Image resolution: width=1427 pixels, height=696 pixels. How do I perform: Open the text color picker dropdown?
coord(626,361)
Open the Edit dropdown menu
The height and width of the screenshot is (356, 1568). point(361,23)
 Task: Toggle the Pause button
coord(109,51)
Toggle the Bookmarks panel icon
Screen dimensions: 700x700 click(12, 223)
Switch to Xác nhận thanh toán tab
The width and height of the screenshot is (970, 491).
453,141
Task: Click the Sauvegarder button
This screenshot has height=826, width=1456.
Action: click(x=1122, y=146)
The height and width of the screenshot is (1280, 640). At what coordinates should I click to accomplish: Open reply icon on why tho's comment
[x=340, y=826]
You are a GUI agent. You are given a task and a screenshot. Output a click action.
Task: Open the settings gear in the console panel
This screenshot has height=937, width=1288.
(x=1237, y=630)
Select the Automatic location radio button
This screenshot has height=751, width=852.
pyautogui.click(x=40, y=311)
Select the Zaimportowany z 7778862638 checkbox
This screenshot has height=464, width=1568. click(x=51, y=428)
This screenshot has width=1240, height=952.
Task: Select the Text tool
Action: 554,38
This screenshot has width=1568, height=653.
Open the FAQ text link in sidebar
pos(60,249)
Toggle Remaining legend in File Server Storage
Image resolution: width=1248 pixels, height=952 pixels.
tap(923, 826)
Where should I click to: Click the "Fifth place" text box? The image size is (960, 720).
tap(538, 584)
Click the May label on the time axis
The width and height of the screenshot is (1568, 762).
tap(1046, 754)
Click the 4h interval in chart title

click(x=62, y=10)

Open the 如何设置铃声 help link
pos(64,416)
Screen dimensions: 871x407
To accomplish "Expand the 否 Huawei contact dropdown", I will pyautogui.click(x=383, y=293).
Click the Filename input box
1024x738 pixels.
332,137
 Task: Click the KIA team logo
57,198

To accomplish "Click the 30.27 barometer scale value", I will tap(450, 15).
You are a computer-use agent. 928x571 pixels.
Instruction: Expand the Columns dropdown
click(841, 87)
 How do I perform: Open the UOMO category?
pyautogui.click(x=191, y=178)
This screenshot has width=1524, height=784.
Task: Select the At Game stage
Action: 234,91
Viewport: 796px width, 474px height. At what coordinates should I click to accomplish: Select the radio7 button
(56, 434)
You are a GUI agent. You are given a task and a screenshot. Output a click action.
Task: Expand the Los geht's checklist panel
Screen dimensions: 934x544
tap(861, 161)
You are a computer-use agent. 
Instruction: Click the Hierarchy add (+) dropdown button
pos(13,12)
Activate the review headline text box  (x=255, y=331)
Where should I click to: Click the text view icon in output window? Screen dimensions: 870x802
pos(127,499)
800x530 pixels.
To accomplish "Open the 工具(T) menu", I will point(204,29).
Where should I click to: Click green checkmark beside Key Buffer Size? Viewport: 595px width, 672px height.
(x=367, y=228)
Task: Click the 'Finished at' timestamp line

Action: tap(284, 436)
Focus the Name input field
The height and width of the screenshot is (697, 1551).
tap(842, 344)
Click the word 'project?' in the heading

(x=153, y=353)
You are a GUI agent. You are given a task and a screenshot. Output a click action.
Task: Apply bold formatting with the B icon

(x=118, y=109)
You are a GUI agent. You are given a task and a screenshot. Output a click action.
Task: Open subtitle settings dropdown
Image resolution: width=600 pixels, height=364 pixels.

==================================================

--- WORK ITEM ---
Retype the whole listing above exactly.

--- SOLUTION BELOW ---
Image resolution: width=1427 pixels, height=696 pixels. How do I perform: Open the text color picker dropdown?
coord(626,361)
Open the Edit dropdown menu
The height and width of the screenshot is (356, 1568). point(361,23)
 Task: Toggle the Pause button
coord(109,51)
Toggle the Bookmarks panel icon
Screen dimensions: 700x700 click(12, 223)
Switch to Xác nhận thanh toán tab
The width and height of the screenshot is (970, 491).
453,141
Task: Click the Sauvegarder button
This screenshot has height=826, width=1456.
Action: click(x=1122, y=146)
The height and width of the screenshot is (1280, 640). At what coordinates should I click to accomplish: Open reply icon on why tho's comment
[x=340, y=826]
You are a GUI agent. You are given a task and a screenshot. Output a click action.
Task: Open the settings gear in the console panel
This screenshot has height=937, width=1288.
(x=1237, y=630)
Select the Automatic location radio button
This screenshot has height=751, width=852.
pyautogui.click(x=40, y=311)
Select the Zaimportowany z 7778862638 checkbox
This screenshot has height=464, width=1568. click(x=51, y=428)
This screenshot has width=1240, height=952.
Task: Select the Text tool
Action: 554,38
This screenshot has width=1568, height=653.
Open the FAQ text link in sidebar
pos(60,249)
Toggle Remaining legend in File Server Storage
Image resolution: width=1248 pixels, height=952 pixels.
tap(923, 826)
Where should I click to: Click the "Fifth place" text box? The image size is (960, 720).
tap(538, 584)
Click the May label on the time axis
The width and height of the screenshot is (1568, 762).
tap(1046, 754)
Click the 4h interval in chart title

click(x=62, y=10)

Open the 如何设置铃声 help link
pos(64,416)
Screen dimensions: 871x407
To accomplish "Expand the 否 Huawei contact dropdown", I will pyautogui.click(x=383, y=293).
Click the Filename input box
1024x738 pixels.
332,137
 Task: Click the KIA team logo
57,198

To accomplish "Click the 30.27 barometer scale value", I will tap(450, 15).
You are a computer-use agent. 928x571 pixels.
Instruction: Expand the Columns dropdown
click(841, 87)
 How do I perform: Open the UOMO category?
pyautogui.click(x=191, y=178)
This screenshot has width=1524, height=784.
Task: Select the At Game stage
Action: 234,91
Viewport: 796px width, 474px height. At what coordinates should I click to accomplish: Select the radio7 button
(56, 434)
You are a GUI agent. You are given a task and a screenshot. Output a click action.
Task: Expand the Los geht's checklist panel
Screen dimensions: 934x544
tap(861, 161)
You are a computer-use agent. 
Instruction: Click the Hierarchy add (+) dropdown button
pos(13,12)
Activate the review headline text box  (x=255, y=331)
Where should I click to: Click the text view icon in output window? Screen dimensions: 870x802
pos(127,499)
800x530 pixels.
To accomplish "Open the 工具(T) menu", I will point(204,29).
Where should I click to: Click green checkmark beside Key Buffer Size? Viewport: 595px width, 672px height.
(x=367, y=228)
Task: Click the 'Finished at' timestamp line

Action: tap(284, 436)
Focus the Name input field
The height and width of the screenshot is (697, 1551).
tap(842, 344)
Click the word 'project?' in the heading

(x=153, y=353)
You are a GUI agent. You are given a task and a screenshot. Output a click action.
Task: Apply bold formatting with the B icon

(x=118, y=109)
You are a GUI agent. You are given a task and a screenshot. Output a click action.
Task: Open subtitle settings dropdown
Image resolution: width=600 pixels, height=364 pixels.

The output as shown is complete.